UNITED STATES DISTRICT COURT FOR THE DISTRICT OF COLUMBIA


July 18, 1988

COLORADO SPRINGS PRODUCTION CREDIT ASSOCIATION, et al., Plaintiffs,
v.
FARM CREDIT ADMINISTRATION, et al., Defendants; SIKESTON PRODUCTION CREDIT ASSOCIATION, et al., Plaintiffs, v. FARM CREDIT ADMINISTRATION, et al., Defendants. CHATTANOOGA PRODUCTION CREDIT ASSOCIATION, et al., Plaintiffs, v. FARM CREDIT ADMINISTRATION, et al., Defendants

Joyce Hens Green, United States District Judge.

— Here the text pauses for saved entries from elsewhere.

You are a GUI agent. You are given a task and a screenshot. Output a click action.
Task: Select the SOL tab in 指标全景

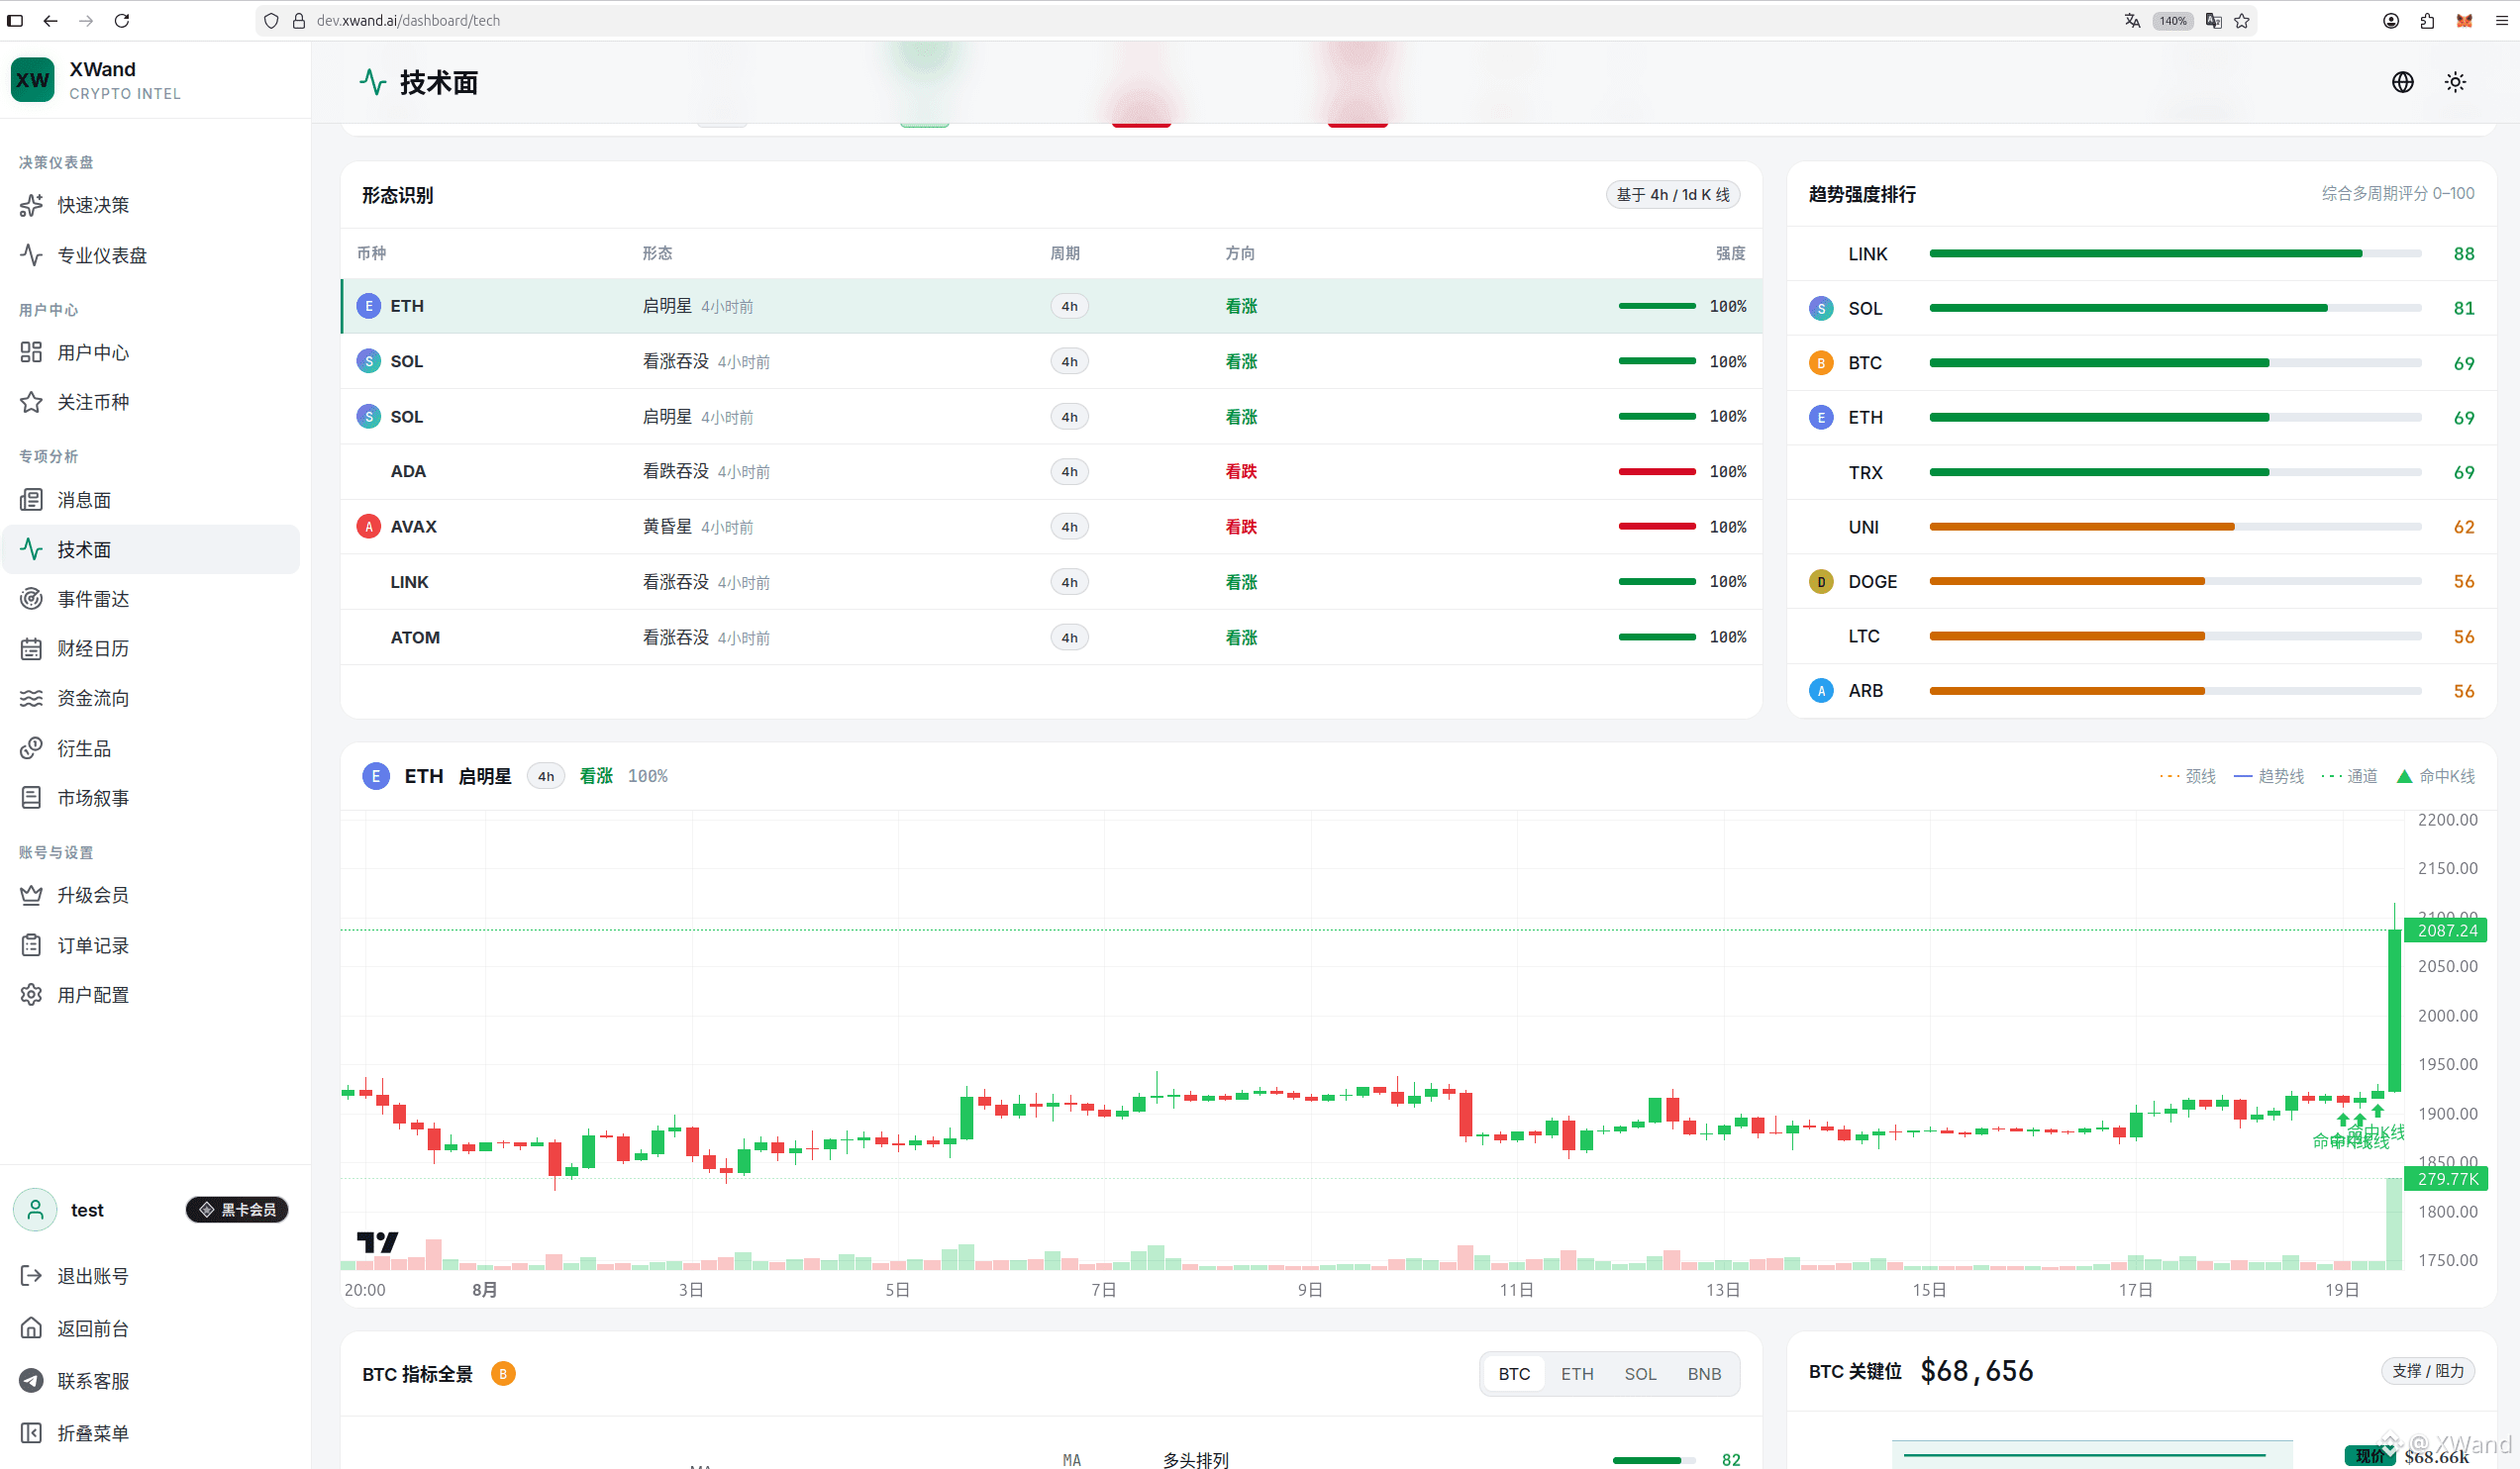[x=1640, y=1374]
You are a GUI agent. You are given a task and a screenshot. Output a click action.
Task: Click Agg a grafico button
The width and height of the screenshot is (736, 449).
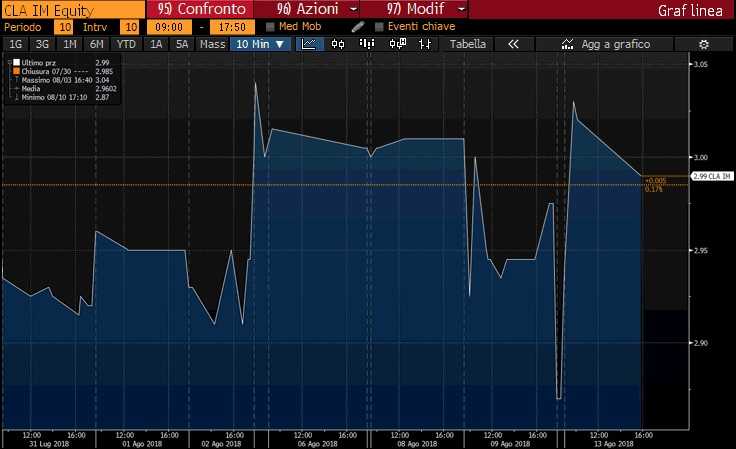tap(606, 44)
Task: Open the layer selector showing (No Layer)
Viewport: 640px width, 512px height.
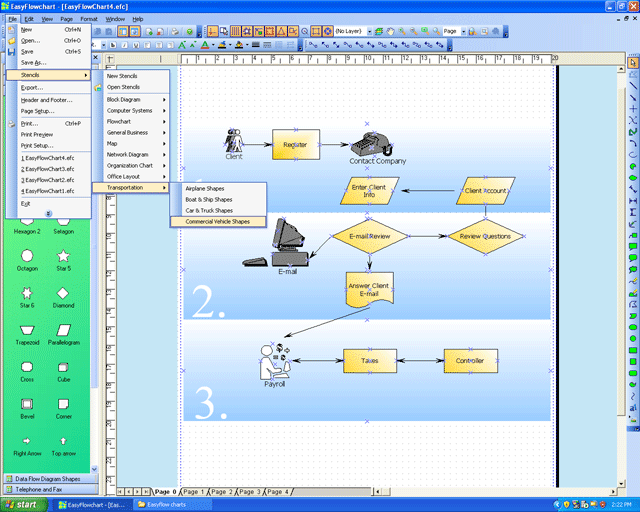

The opinion of the court was delivered by: GREEN

MEMORANDUM OPINION

JOYCE HENS GREEN, UNITED STATES DISTRICT JUDGE

 Plaintiffs, several production credit associations ("PCAs"), *fn1" chartered under the Farm Credit Act of 1971, as amended, and operating under 12 U.S.C. § 2091, challenge as unconstitutional Section 201-6.29 of the Agricultural Credit Act of 1987, which requires PCAs to make a one-time purchase of "stock" from defendant Farm Credit System Financial Assistance Corporation ("FAC") in an aggregate amount of $ 177 million. This matter now comes before the Court on defendants' *fn2" motion to dismiss for lack of jurisdiction and for failure to state a claim, and plaintiffs' opposition thereto. For the reasons set forth below, defendants' motion is denied in part and granted in part.

 I. Factual Background

 The Farm Credit System, established by Congress in 1916, *fn3" is the nation's single largest agricultural lender. During 1985, 1986, and 1987, the System experienced significant losses due to the general economic condition of the agricultural community. *fn4" Sikeston Complaint, para. 14. In response, Congress enacted several amendments seeking to improve the System's poor financial condition. *fn5" Most recently, Congress enacted the Agricultural Credit Act of 1987, Pub. L. No. 100-233, which established a plan whereby a combination of funds from the System's healthy institutions, primarily the PCAs, and money from the United States Treasury would be used to revitalize the System. Before examining in more detail the changes implemented by the 1987 Act, brief background on the structure of the Farm Credit System is necessary.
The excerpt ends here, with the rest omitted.